Trans-Atlantic Ties Still Key to Renewing U.S. Global Leadership

Trans-Atlantic Ties Still Key to Renewing U.S. Global Leadership

For roughly a decade now, I’ve been advocating that America needs to be unsentimental in choosing its military allies for the 21st century. Europe and Japan are aging and seem increasingly less willing to protect their interests abroad, while India and China are becoming budding superpowers with global interests that, to a stunning degree, overlap with America’s. Most pointedly, we live in an age of “frontier integration” triggered by globalization’s rapid advance, a process in which China and India, and not the “old” West, are the two rising pillars. So it makes sense for America to focus future alliance-building efforts in their direction.

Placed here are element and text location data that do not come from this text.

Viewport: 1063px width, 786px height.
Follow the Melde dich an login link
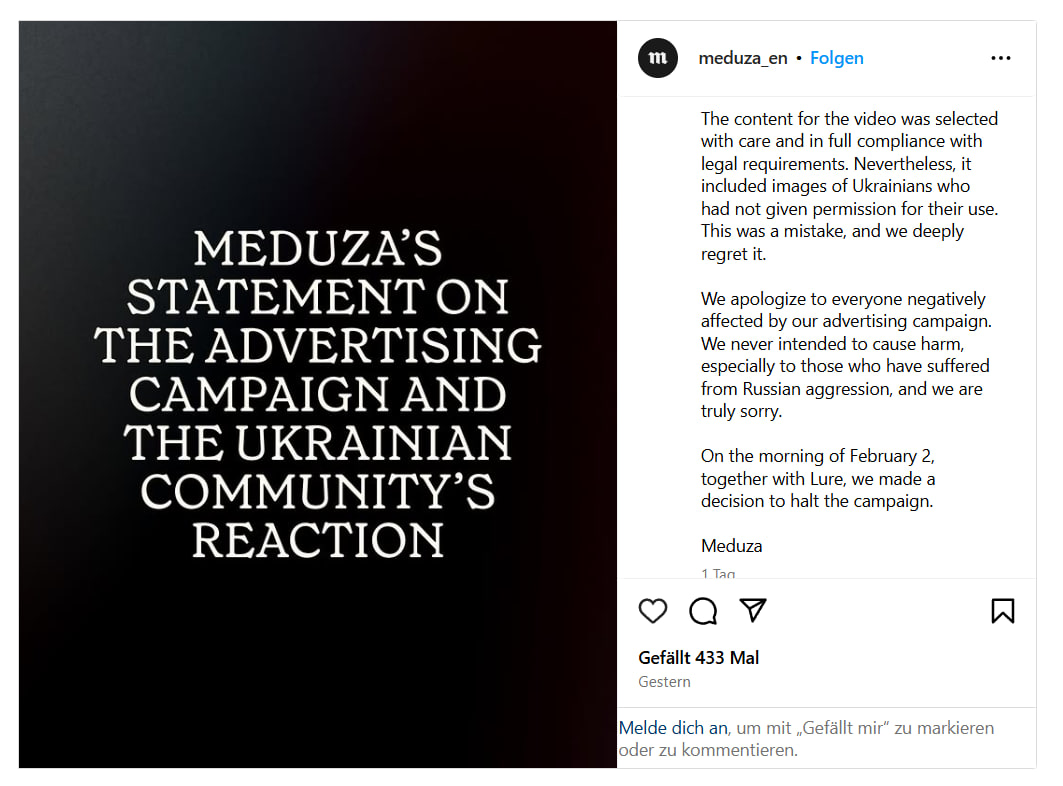click(673, 728)
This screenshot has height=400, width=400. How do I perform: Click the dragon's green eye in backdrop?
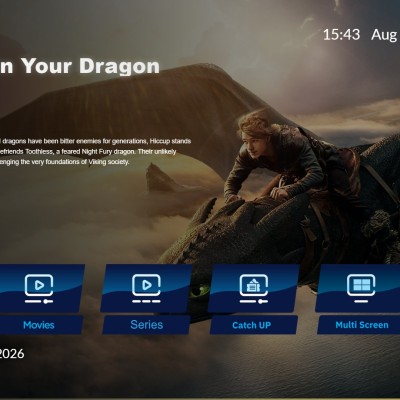[199, 291]

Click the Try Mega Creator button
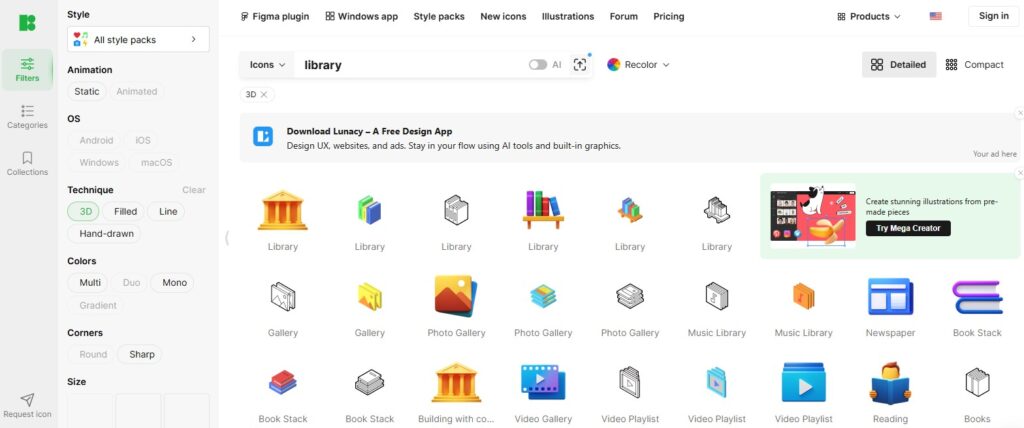908,228
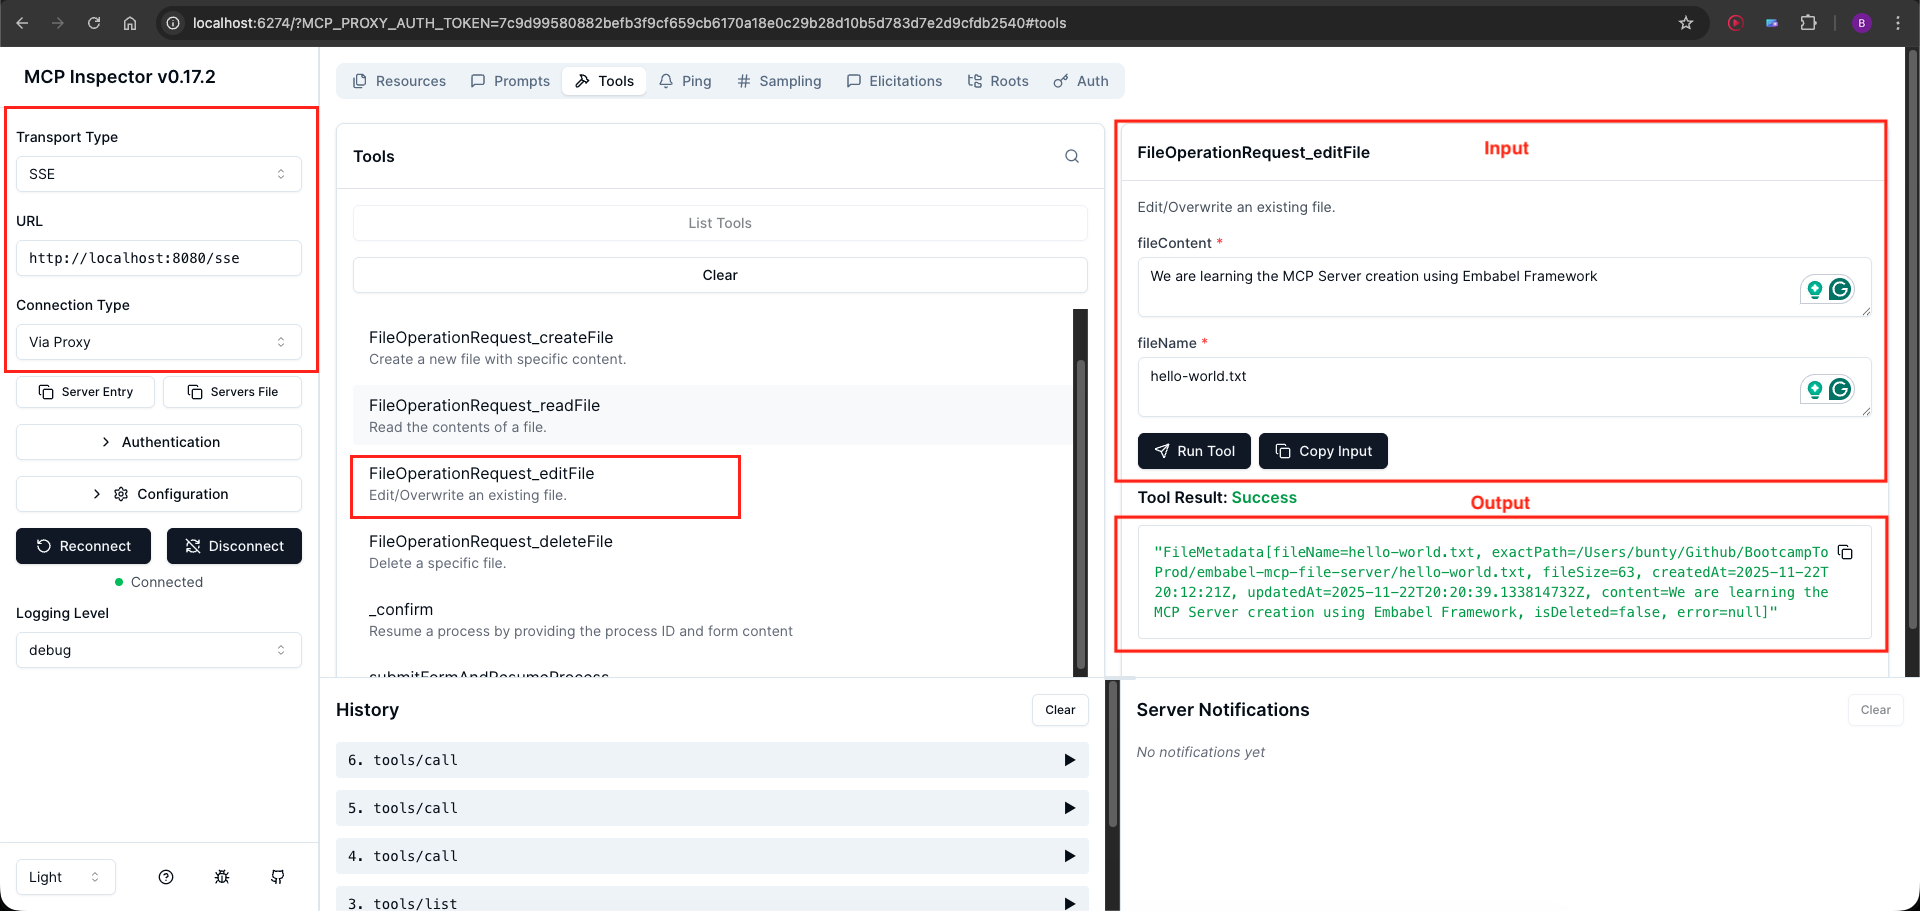
Task: Open the browser extensions puzzle icon
Action: (1808, 23)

That kind of long-range argument logically requires a good couple of decades to actualize, especially given the strategic distrust visible today among all three parties. But that’s the whole idea about thinking strategically: You lock in on the “inevitable,” however inconceivable it may seem from today’s perspective, and you lay the groundwork for that future, year-in and year-out. Strategic shifts are generational tasks, so these seeds need to be planted with the Millennials now, in the hope of their fruition come 2030.

Readers familiar with my old column here will remember how I’ve taken to describing that 2030 future as the C-I-A world, as in, one run by China, India and America. But recently, thanks to a series of long-range simulations run by Wikistrat, where I serve as chief analyst, I’ve found myself thinking that renewing the trans-Atlantic bond with Europe may be the best way to assure the right kind of U.S. global leadership as we move toward that 2030 horizon.